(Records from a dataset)
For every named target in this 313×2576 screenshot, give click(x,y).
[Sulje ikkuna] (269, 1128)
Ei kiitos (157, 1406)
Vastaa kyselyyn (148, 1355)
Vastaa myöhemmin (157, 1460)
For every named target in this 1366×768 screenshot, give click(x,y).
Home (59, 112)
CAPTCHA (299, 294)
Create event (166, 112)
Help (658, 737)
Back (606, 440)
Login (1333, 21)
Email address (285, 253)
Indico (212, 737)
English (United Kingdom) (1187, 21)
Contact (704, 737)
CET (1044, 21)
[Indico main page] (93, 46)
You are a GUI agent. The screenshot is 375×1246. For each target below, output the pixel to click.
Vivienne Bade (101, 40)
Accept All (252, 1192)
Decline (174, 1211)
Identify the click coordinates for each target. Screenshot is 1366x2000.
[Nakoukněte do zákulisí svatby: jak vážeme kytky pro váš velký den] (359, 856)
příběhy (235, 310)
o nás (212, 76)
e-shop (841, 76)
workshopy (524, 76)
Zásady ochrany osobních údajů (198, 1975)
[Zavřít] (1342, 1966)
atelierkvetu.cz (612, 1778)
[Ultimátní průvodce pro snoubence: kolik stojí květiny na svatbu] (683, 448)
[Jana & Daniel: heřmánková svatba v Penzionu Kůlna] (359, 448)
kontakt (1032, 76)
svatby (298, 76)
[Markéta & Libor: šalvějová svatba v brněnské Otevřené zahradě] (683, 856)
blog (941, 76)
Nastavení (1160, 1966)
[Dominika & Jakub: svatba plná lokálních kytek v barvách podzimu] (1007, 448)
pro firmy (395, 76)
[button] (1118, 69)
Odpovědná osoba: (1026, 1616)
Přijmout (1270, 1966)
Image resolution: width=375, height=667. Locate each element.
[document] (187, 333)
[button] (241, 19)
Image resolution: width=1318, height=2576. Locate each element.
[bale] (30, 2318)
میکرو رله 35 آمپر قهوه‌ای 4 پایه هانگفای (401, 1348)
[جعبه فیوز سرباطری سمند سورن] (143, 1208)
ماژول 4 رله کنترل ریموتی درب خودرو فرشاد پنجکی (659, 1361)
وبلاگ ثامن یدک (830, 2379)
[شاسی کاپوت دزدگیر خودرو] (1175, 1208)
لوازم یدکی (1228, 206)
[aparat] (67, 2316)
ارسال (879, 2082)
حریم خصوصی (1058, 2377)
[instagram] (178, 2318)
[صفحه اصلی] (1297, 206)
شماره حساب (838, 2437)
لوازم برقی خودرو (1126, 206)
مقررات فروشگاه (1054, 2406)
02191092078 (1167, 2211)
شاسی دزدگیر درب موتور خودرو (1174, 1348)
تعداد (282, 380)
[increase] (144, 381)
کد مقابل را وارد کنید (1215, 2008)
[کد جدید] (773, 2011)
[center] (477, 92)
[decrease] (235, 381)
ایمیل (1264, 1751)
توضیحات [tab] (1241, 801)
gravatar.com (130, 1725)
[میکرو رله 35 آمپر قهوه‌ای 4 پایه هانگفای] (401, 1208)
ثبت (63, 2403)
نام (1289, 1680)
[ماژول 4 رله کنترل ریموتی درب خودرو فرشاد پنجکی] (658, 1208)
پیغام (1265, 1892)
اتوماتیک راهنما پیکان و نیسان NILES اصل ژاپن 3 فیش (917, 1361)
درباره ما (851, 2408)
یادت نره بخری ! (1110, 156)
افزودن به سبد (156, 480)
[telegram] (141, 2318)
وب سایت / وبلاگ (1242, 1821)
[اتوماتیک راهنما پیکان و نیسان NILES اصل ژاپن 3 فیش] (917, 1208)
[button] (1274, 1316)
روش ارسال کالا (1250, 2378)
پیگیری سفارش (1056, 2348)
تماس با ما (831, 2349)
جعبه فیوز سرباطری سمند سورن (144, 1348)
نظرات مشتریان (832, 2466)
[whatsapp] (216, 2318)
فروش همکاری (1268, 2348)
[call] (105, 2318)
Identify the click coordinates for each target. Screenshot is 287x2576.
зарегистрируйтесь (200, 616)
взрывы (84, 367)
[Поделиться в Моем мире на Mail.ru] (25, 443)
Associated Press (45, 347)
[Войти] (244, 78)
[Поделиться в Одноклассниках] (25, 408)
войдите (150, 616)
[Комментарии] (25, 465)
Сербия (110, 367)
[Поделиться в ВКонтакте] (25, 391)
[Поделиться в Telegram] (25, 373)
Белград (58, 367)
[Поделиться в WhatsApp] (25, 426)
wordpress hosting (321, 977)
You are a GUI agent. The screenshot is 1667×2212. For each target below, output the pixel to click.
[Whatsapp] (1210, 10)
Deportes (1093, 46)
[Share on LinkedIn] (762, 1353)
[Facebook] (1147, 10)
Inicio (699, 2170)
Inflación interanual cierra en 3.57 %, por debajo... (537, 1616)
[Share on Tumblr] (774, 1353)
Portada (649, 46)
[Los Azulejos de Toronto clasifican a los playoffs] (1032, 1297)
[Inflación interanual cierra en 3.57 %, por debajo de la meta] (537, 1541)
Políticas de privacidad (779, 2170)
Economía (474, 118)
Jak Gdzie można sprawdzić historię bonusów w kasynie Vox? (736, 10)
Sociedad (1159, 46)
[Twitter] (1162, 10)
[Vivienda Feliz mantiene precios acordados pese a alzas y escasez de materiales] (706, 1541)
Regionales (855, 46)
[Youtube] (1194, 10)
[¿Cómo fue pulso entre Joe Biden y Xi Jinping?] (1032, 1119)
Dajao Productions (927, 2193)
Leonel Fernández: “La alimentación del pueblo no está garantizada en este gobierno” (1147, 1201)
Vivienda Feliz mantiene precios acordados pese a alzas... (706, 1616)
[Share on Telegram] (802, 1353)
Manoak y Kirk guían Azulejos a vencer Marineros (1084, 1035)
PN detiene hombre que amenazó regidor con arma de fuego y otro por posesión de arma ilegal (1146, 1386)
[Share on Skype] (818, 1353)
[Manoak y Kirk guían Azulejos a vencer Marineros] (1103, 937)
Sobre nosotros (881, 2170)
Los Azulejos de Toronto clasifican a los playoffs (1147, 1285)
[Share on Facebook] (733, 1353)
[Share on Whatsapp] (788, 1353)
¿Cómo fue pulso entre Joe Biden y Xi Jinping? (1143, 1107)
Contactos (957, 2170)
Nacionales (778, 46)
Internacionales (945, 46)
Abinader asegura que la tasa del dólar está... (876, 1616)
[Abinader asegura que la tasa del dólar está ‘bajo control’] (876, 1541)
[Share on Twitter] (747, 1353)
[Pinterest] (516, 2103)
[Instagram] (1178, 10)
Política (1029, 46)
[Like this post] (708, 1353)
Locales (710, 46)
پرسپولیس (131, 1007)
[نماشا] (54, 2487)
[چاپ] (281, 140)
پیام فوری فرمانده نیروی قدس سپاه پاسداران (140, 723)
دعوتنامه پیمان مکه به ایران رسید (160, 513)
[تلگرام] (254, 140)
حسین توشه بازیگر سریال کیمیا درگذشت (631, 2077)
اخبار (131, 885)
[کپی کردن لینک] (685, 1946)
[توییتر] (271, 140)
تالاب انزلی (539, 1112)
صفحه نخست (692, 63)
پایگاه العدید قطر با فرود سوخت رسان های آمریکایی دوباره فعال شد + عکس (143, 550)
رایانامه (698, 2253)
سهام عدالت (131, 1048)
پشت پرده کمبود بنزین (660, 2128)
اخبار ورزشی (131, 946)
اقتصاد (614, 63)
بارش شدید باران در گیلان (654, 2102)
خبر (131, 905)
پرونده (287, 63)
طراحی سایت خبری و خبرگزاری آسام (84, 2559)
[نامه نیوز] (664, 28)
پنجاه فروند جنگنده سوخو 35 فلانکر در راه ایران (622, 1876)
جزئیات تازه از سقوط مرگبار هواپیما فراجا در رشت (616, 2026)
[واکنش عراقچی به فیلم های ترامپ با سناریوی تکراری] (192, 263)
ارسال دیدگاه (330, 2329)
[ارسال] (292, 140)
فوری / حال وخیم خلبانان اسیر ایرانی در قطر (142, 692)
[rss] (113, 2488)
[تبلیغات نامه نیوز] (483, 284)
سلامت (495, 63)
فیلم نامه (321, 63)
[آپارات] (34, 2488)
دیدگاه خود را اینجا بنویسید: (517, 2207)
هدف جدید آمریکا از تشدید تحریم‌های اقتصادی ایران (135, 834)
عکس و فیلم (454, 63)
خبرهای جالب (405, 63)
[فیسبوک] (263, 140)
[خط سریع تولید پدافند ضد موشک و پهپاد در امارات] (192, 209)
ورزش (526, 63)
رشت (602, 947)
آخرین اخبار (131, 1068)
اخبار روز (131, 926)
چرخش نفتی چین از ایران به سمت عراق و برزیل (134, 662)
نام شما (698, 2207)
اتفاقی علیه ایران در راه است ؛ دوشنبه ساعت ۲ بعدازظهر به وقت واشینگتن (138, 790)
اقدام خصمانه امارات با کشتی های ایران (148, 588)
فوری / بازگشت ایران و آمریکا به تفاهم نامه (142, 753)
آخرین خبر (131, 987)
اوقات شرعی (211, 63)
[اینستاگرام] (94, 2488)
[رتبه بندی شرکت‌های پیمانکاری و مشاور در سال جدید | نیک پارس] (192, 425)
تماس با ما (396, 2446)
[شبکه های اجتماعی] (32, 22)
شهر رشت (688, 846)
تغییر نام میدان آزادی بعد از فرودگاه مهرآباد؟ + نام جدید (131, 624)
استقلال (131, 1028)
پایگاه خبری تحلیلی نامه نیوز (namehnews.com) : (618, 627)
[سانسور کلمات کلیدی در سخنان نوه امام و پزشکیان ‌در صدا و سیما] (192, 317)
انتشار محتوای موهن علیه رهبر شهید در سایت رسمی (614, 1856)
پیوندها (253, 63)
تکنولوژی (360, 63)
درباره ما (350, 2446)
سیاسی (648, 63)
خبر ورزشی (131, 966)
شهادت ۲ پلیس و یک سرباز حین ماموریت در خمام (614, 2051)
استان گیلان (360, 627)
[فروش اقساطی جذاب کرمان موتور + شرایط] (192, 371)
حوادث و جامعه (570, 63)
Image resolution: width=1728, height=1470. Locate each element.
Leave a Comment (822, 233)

• [EXERCISE]:
Looking back over the data above, restate word for word the lines that begin at the line with "[Share on Tumblr] (774, 1353)" and end at the line with "Economía (474, 118)", inclusive.

• [EXERCISE ANSWER]:
[Share on Tumblr] (774, 1353)
Portada (649, 46)
[Los Azulejos de Toronto clasifican a los playoffs] (1032, 1297)
[Inflación interanual cierra en 3.57 %, por debajo de la meta] (537, 1541)
Políticas de privacidad (779, 2170)
Economía (474, 118)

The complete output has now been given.